Specifically, creditors should eliminate loan policies that require:
the guarantee of a loan to a closely held corporation by the spouses of the partners, officers, directors or shareholders of the corporation;
- the signature of the spouse on the note when the applicant submits a joint financial statement; or
- the signature of the spouse on the note when jointly owned assets are offered as collateral.
- Expand loan policies and procedures to provide loan staff with specific guidance on state law regarding necessary signatures, particularly in community property states.
Creditors should only obtain those signatures necessary to perfect their security interest. When handling an individual application from a married borrower supported or secured by jointly owned property, the creditor must look at the laws of the state where the borrower resides as well as those of the state where the jointly owned property supporting or securing the loan is located. These state laws will determine what documents must be signed by the co-owner of the property in order to perfect the creditor's security interest in the collateral.
- Create or amend checklists to address when spousal signatures may be obtained in connection with an individual application for credit.
Creditors should consider creating or revising loan checklists to ask if an application is for individual credit and if so, whether the loan is supported or secured by jointly owned property and if a co-signor or guarantor is required in order to perfect the creditor's security interest in the jointly owned collateral.

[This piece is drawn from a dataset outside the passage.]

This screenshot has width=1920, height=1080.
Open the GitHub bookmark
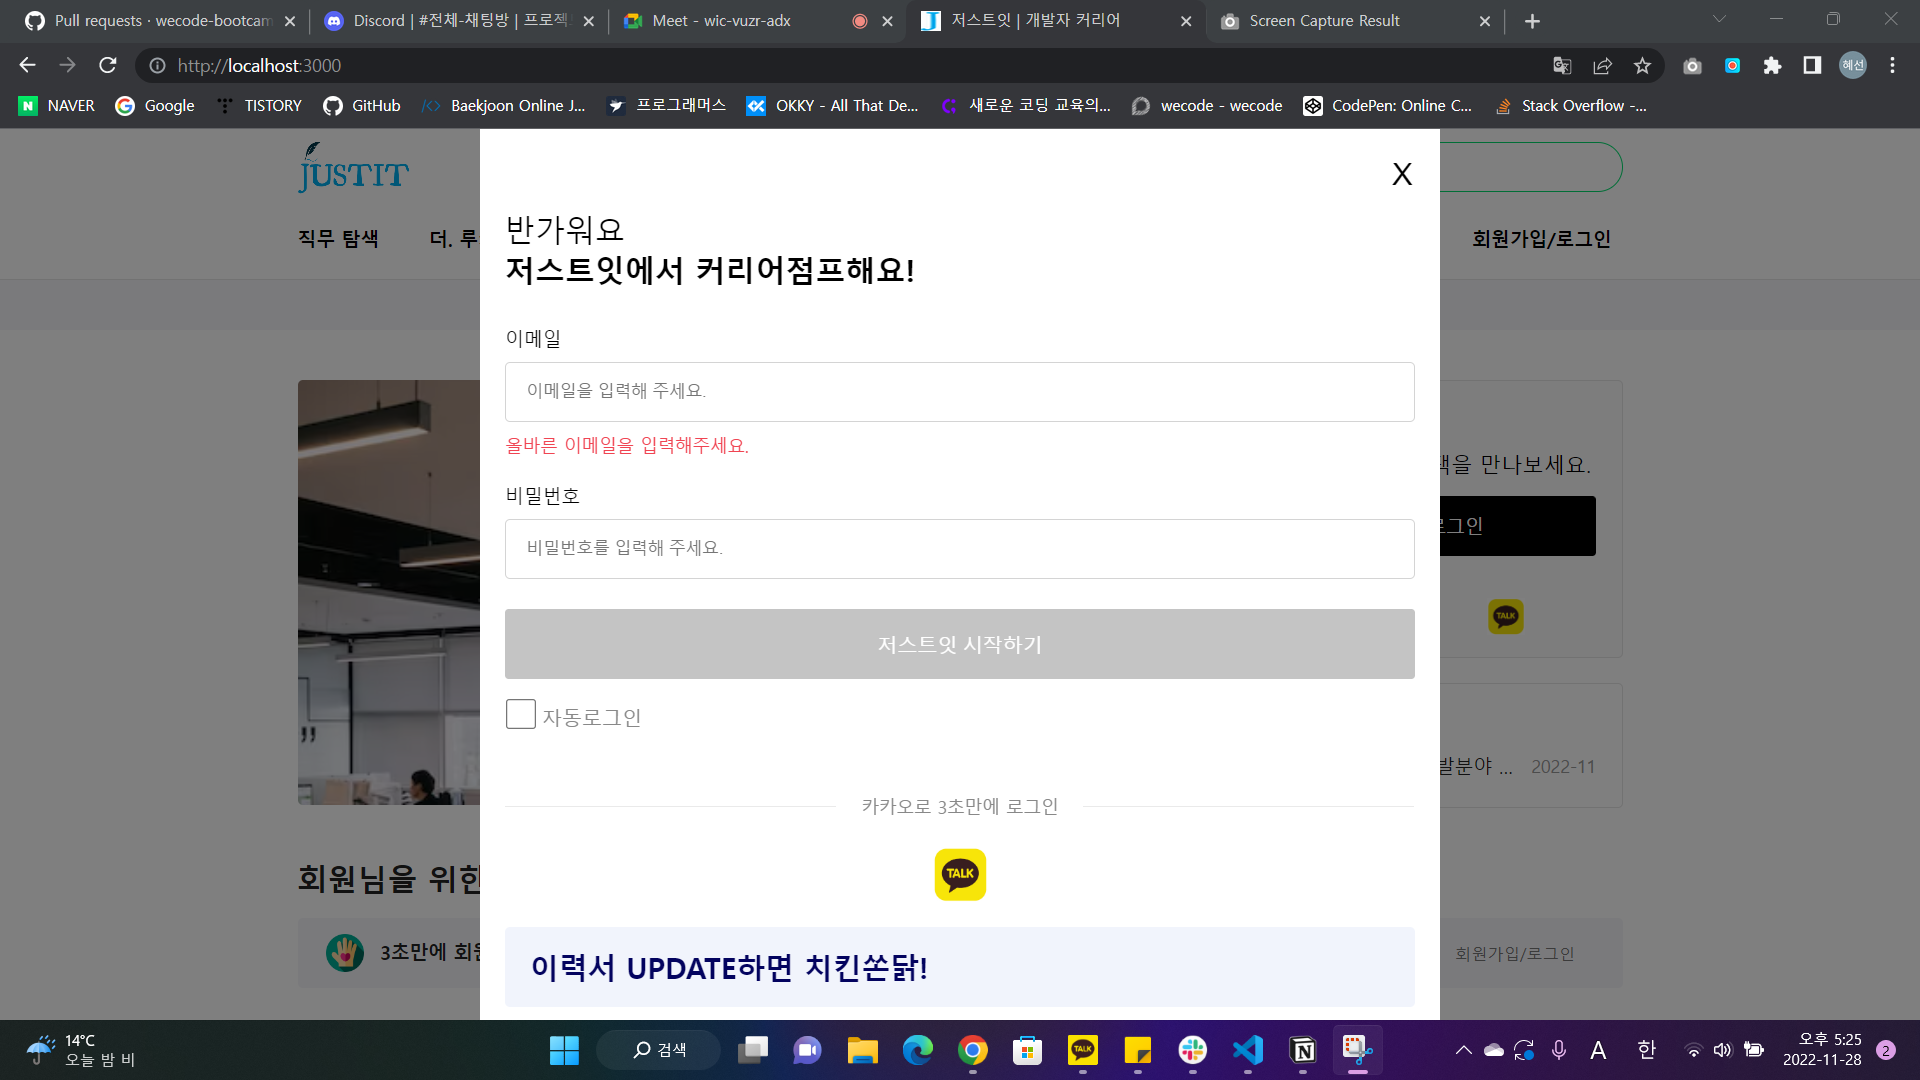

Whenever a co-signor or guarantor is requested in connection with an individual application for credit, the lender should document the basis for requiring the co-signor or guarantor and the guarantor's relationship with the applicant or, in the case of a commercial loan, the company.
B. Provide Periodic Training to Both Consumer and Commercial Loan Staff
The Regulation B requirements regarding spousal signatures apply to all loans, consumer and commercial. Education on the spousal signature rules should be part of any training program for new loan staff. Creditors also should provide periodic refresher training, particularly in the event of any expansion of market reach (for example, the taking of credit applications over the Internet, or a change in product base, such as the introduction of a streamlined small business loan program).
C. Monitoring and Audits
Creditors should incorporate in their compliance program a check for spousal signature violations. Monitoring and audits should include reviews of all documents in a representative sample of loan files, particularly the application, financial statements, documents relating to collateral, as well as the credit instrument and any security documents. Special attention should be taken with respect to loans to closely held corporations and business loans supported by jointly owned residential or personal property or other personal assets, like stock or savings.